There was a time not too long ago when the Hyundai brand was associated with cheap cars and even cheaper quality. Those days are behind us as the Korean company has emerged as a symbol of quality and even… dare we say… luxury. It would have been hard to imagine that word being used to describe a Hyundai when the brand first emerged in America, but we’re on the verge of seeing the culmination of their climb in the new 2020 Hyundai Palisade.

At first glance, the question that many would ask is, “That’s a Hyundai?” It will be one of the most distinctive crossover vehicles on the road when it hits dealerships this summer. The 8-seat beast is a far cry from what the company offered when it launched and will be a direct competitor to the Ford Explorer, Honda Pilot, Nissan Pathfinder, and Chevrolet Traverse.

Compared to those competitors, it’s exterior appeal is comparable at worst. Many will find it to be the most attractive of the bunch with its cascading grill, stimulating curves, and appropriately nimble stance despite the size.

But the thing that’s going to get buyers excited about this vehicle is the interior. Offering the next generation lifestyle and safety technology, the Palisade is every bit of a comfort vehicle that luxury brands are now offering. It exceeds the tech offerings of its direct competitors and makes a strong case to be a considering for those looking at higher end SUVs.

Available options that will tickle the luxury buyer’s fancy include a fully-digital instrument cluster not very unlike the Mercedes offering, 16 cup holders (for families of 8 that need two drinks each), sueded headliner, and all the leather and texture amenities people want in a ritzy ride. It even offers an ultrasonic rear occupant alert that will send you a text message if you leave your kid in the back seat. Seriously.

This video by Cars.com goes over some of the features and interior amenities:

Under the hood, the Palisade will be sporting a 3.8L V-6. The Atkinson-cycle engine produces 291 hp and 262 lb-ft of torque, making it fully capable of moving through traffic with a jet ski in tow.
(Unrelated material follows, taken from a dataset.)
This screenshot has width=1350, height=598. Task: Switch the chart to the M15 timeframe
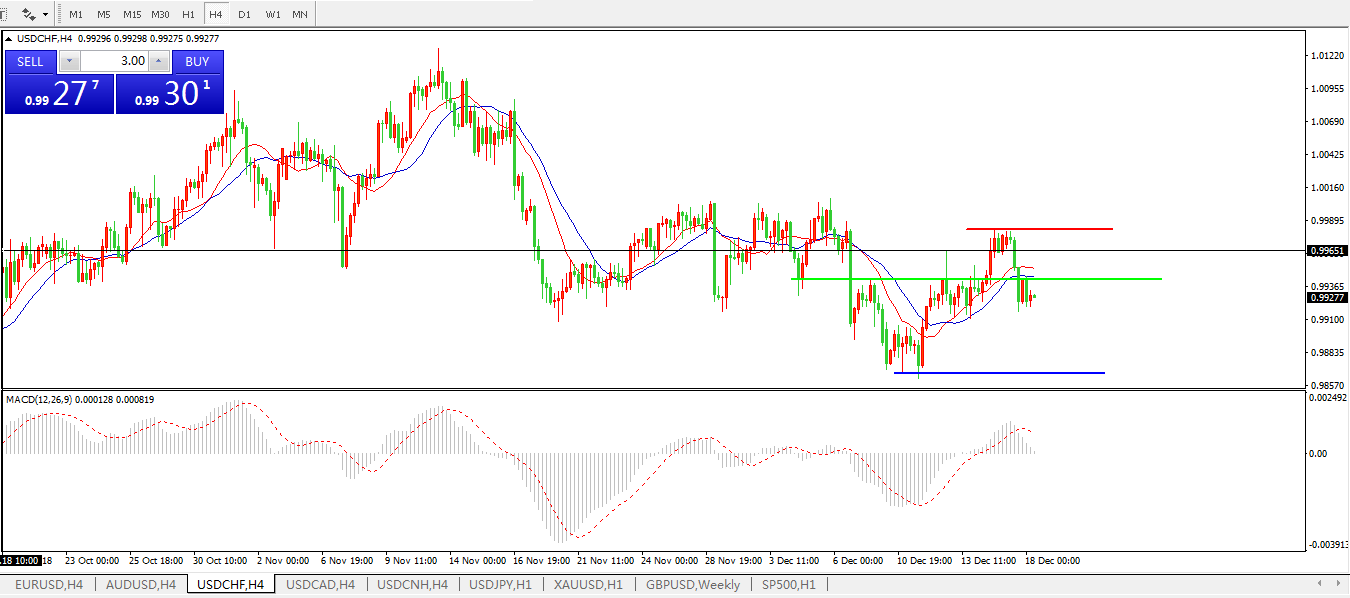coord(131,15)
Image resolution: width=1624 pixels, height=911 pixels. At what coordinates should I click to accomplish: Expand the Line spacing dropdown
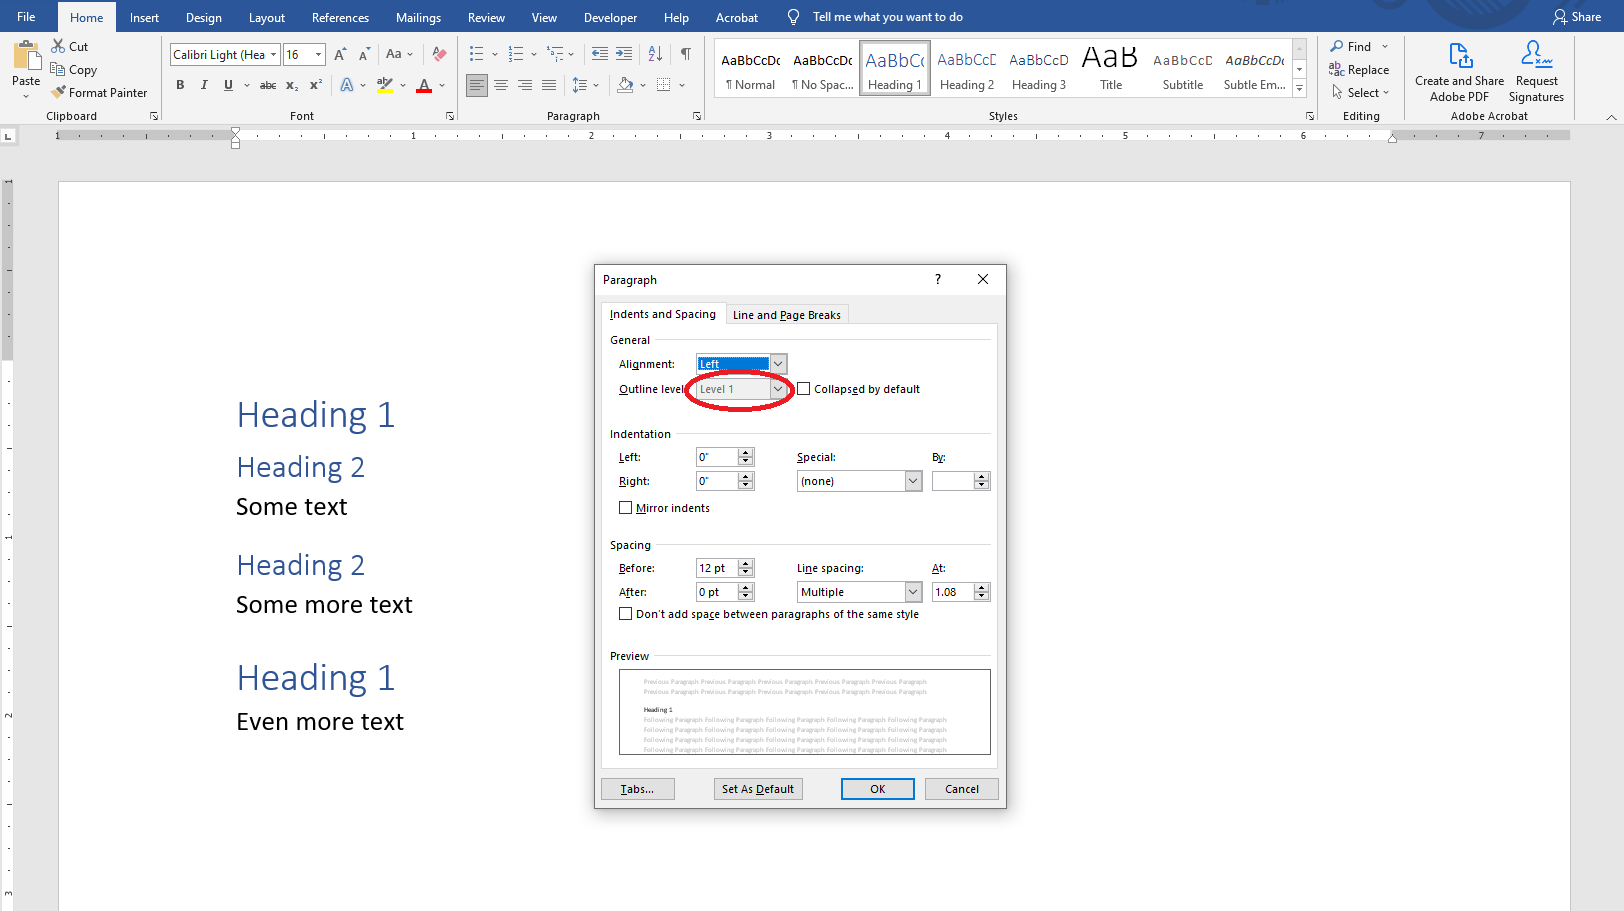pos(912,592)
Their HTRAC AWD system offers the driving modes available in most modern SUVs, including a locking differential for truly bad driving conditions. It’s not an off-road vehicle, but it will do its best to not get stuck if forced into the situation.

While no pricing data is out, we expect it to be in line with its competitors, starting in the low- to mid-$30k range and moving up from there based upon build.

It’s clear Hyundai has been listening to drivers. They knew when to get fancy and when to be economical, allowing for an affordable yet luxurious option for big crossover buyers. They hope the Palisade will make it the Summer of Hyundai in 2019.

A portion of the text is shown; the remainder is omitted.